The first daffodils in my garden spread their petals last week. Yesterday I spent a couple of hours writing out there among them. I had my coat on, yes. But the sun was bright and I felt like a bear waking up from a long winter sleeping in a hollow tree. The winters get harder every year. But this one is almost over. I feel like doing things again.
Specifically, I feel like looking at beautiful things. Art. Medieval and Early Modern art - the best kind. The list of shows I want to visit gets longer each week. In fact, I can’t think of a time when there have been so many promising exhibitions out there, one or two of them once-in-a-lifetime deals.
Here are the five shows at the top of my list right now, ranging from Renaissance sculptors and Old Masters to Spanish glassblowers and mysterious Tudor portraitists. I don’t think I’ll get to see all of them. But you might. When you do, let me know how they are.

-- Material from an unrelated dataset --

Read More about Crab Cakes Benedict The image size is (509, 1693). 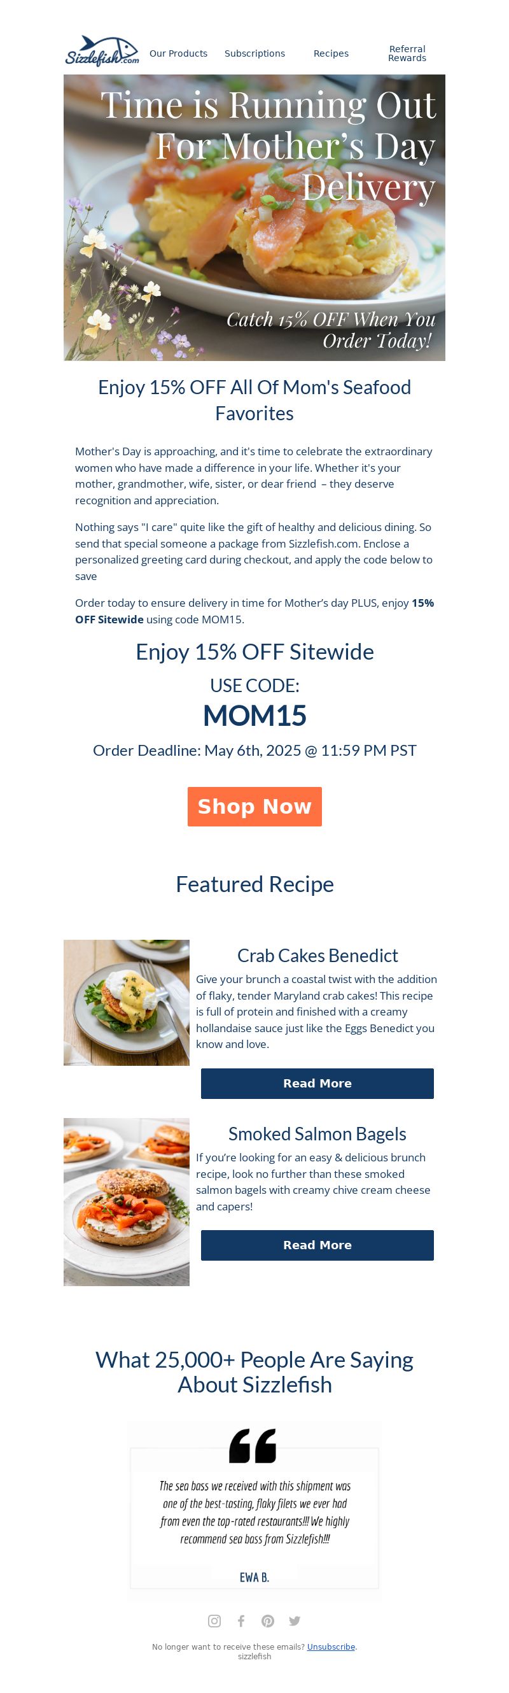pos(317,1084)
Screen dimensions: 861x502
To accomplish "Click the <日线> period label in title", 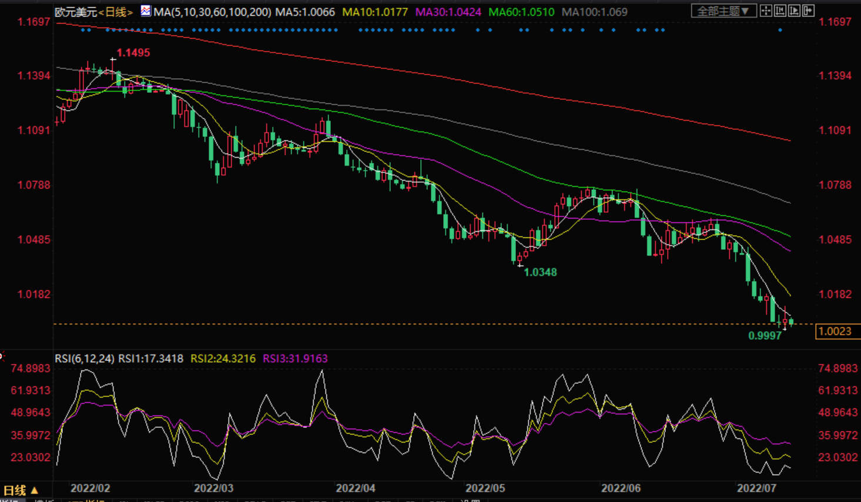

Donatello: Sculpting the Renaissance
(V&A Gallery, London, February 11th - )
The Florentine sculptor Donatello was backed by Cosimo de’ Medici in the late fifteenth century. Besides lending his name to a Ninja Turtle, his greatest claim to historical fame was as the sculptor of the first freestanding male nude since classical antiquity. Actually, his David isn’t completely nude: he wears a jaunty hat and some fine sandals, which give him purchase on Goliath’s severed head. Details, details. Speaking of which, the David on show in London’s V&A is their copy of the original. But many of his other bronze and marble originals have made their way to Kensington, in what is likely to be the greatest show of his work ever to be assembled in the UK.
Vermeer
(Rijksmuseum, Amsterdam, February 4th - )
Before there was The Girl With The Dragon Tattoo, there was her much classier cousin, the Girl With A Pearl Earring. The world-famous painting by Johannes Vermeer dates from 1665, the year of the great plague. By that stage the Middle Ages were over, but the revolution in portraiture that had occurred in the Netherlands and Italy two centuries earlier still underpinned works like Vermeer’s.